Dans «Les visages de la réislamisation» de la collection L’Académie en poche, la sociologue Firouzeh Nahavandi perçoit ce mouvement comme un essai d’imposer les normes islamiques.
Son confrère, l’académicien Jean Leclercq, salue «le courage d’une intellectuelle et humaniste résolument attachée aux exigences de la raison et de la méthode scientifique, de nous donner un état des lieux réaliste et lucide.»
Être bon et authentique
«Dans ce livre, l’islamisme fait référence à un courant de pensée protéiforme qui se réclame des fondements de l’islam, mobilise, instrumentalise ses références et peut revêtir des aspects révolutionnaires, réformistes ou réactionnaires», précise la professeure émérite de l’Université Libre de Bruxelles. «Il présente de l’islam une lecture idéologique qui peut devenir une ressource politique. Et ambitionne de construire une alternative endogène à la modernité. Le corollaire de l’islamisme est l’islamisation ou ce qu’aujourd’hui il est convenu d’appeler la réislamisation.»
«Les mouvements apparentés – que l’on qualifie ici d’islamistes – sont le plus souvent nés dans des contextes de crise socio-économique et de malaises identitaires. Ils visent la prise de pouvoir dans les sociétés majoritairement musulmanes. Ils ont comme objectif d’instaurer un État régi par la norme religieuse.»
«Le terme réislamisation se justifie à partir du moment où les protagonistes s’adressent en priorité à une population déjà musulmane», poursuit la conférencière au Collège Belgique. «Qui toutefois n’est pas homogène. Peut être sécularisée ou ne pas pratiquer comme il se devrait. Et ne correspondrait pas à la définition que défendent les islamistes d’un bon et authentique musulman.»
À la conquête du pouvoir
L’islamisme se réfère à des mouvements très différents, parfois opposés. Tous prônent la réislamisation des sociétés. Et la conformité aux normes religieuses.
«Dans l’espace arabe, les islamistes ont mis sur pied des organisations d’avant-garde capables de se lancer à la conquête du pouvoir, le plus souvent en participant aux élections», note la Pre Nahavandi. «Frères musulmans en Égypte, Front islamique du salut (FIS) en Algérie, Ennahda en Tunisie.

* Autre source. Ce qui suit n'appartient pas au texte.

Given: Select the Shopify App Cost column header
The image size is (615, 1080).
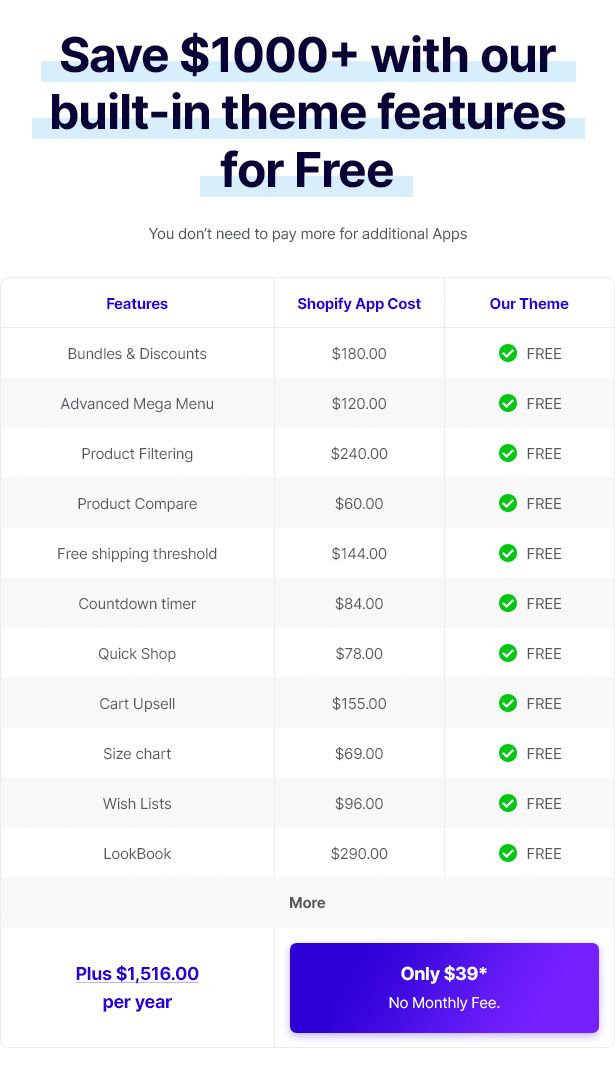Looking at the screenshot, I should click(x=359, y=304).
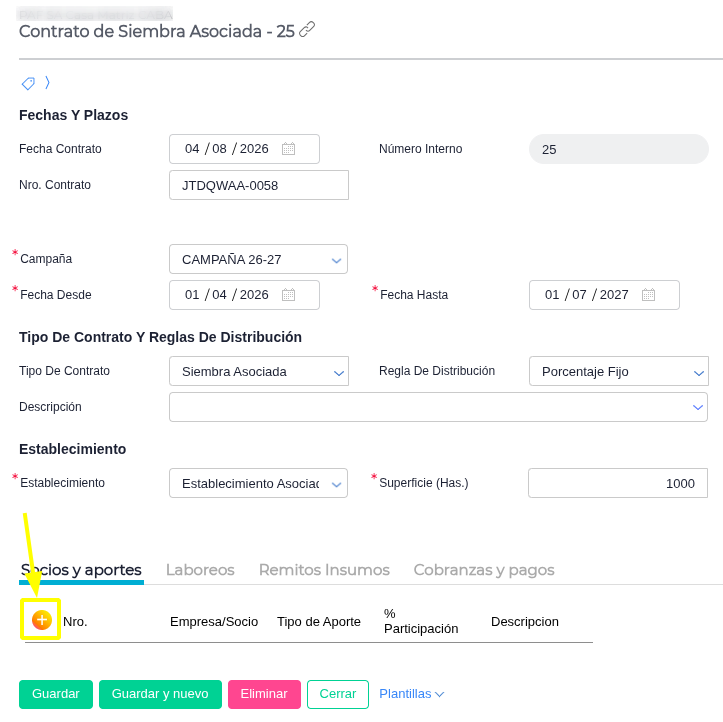Click the orange plus add-row icon
The width and height of the screenshot is (723, 722).
click(x=41, y=620)
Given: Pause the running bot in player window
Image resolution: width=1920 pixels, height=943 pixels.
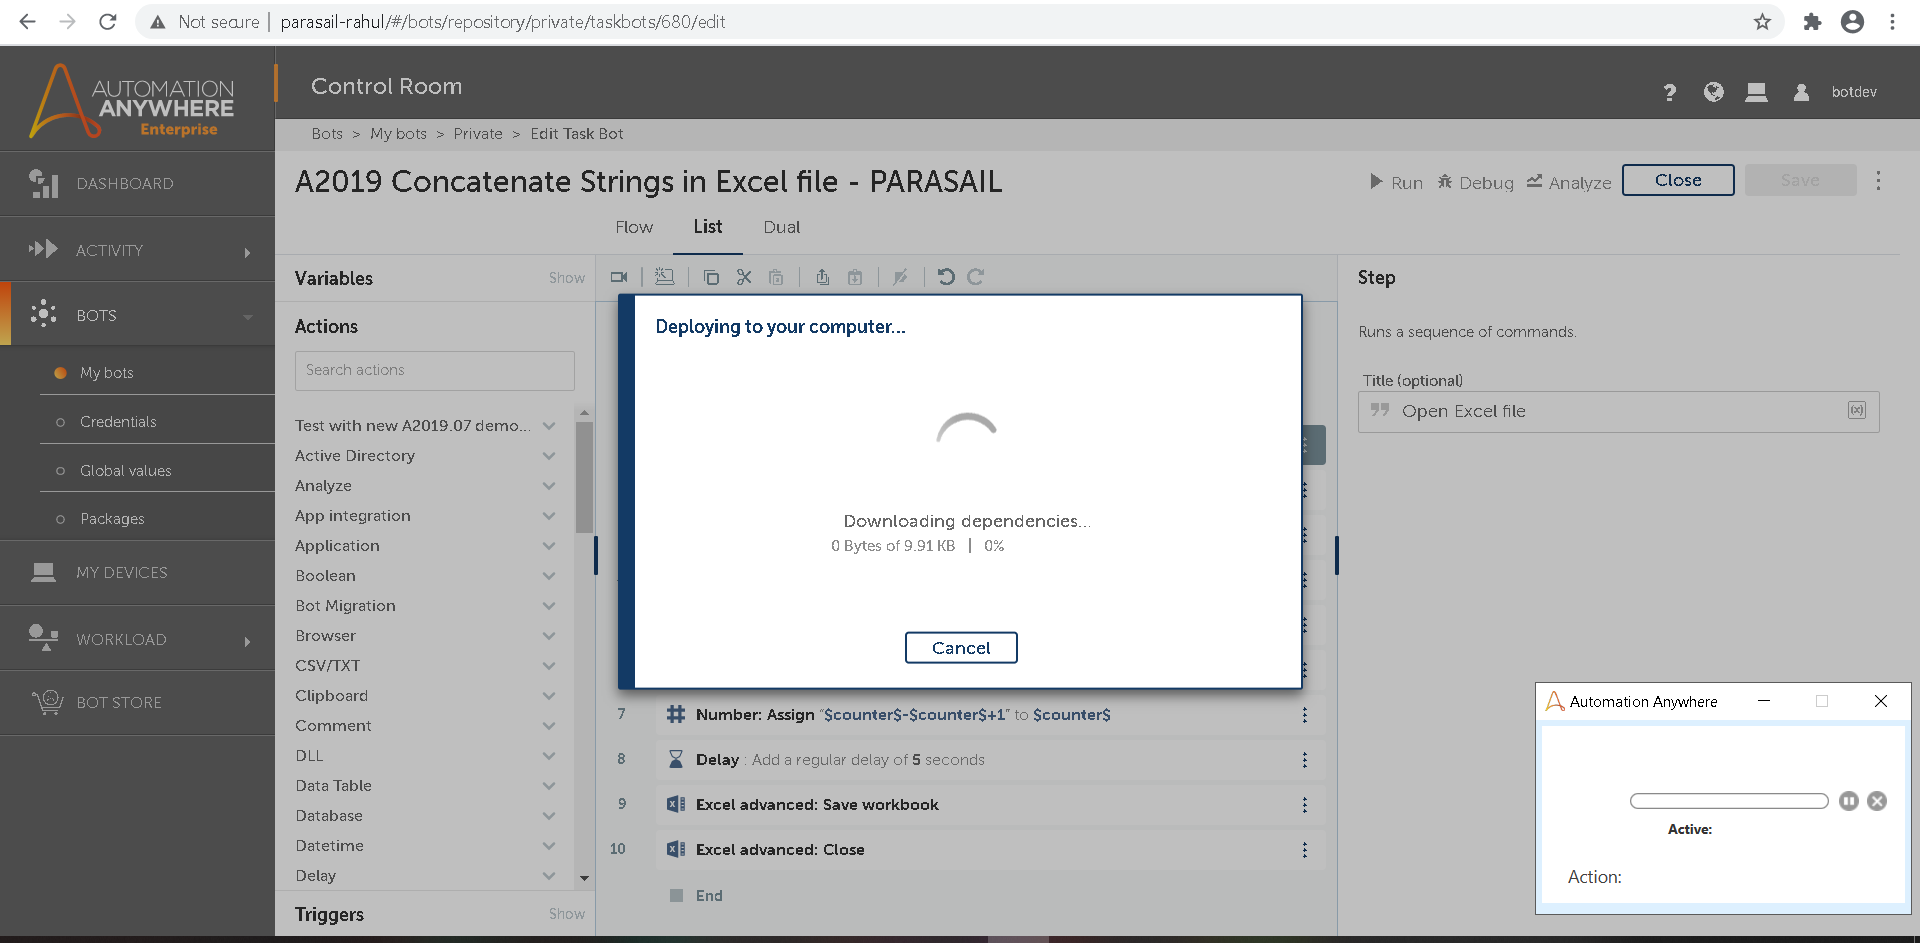Looking at the screenshot, I should tap(1849, 801).
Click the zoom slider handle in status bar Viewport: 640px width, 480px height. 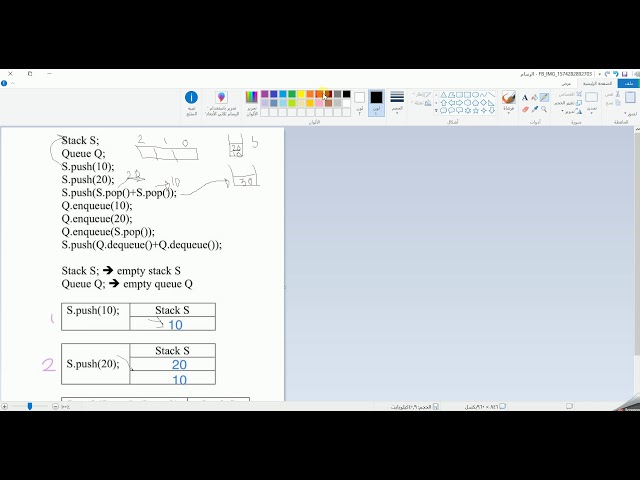coord(29,406)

Il en est de même dans l’espace non arabe. Refah en Turquie, Parti islamique du Turkestan… De même en est-il dans la révolution islamique iranienne qui correspond à une prise de pouvoir par le haut des islamistes. La prise de pouvoir violente des talibans en Afghanistan illustre un autre cas de réislamisation.»
En Belgique
Dès la fin du XXe siècle, les mouvements de réislamisation agissent en Belgique. «C’est dans le cadre de l’immigration de travail qu’arrivent la majorité des premiers musulmans», explique la co-présidente de l’Institut de promotion des formations sur l’islam.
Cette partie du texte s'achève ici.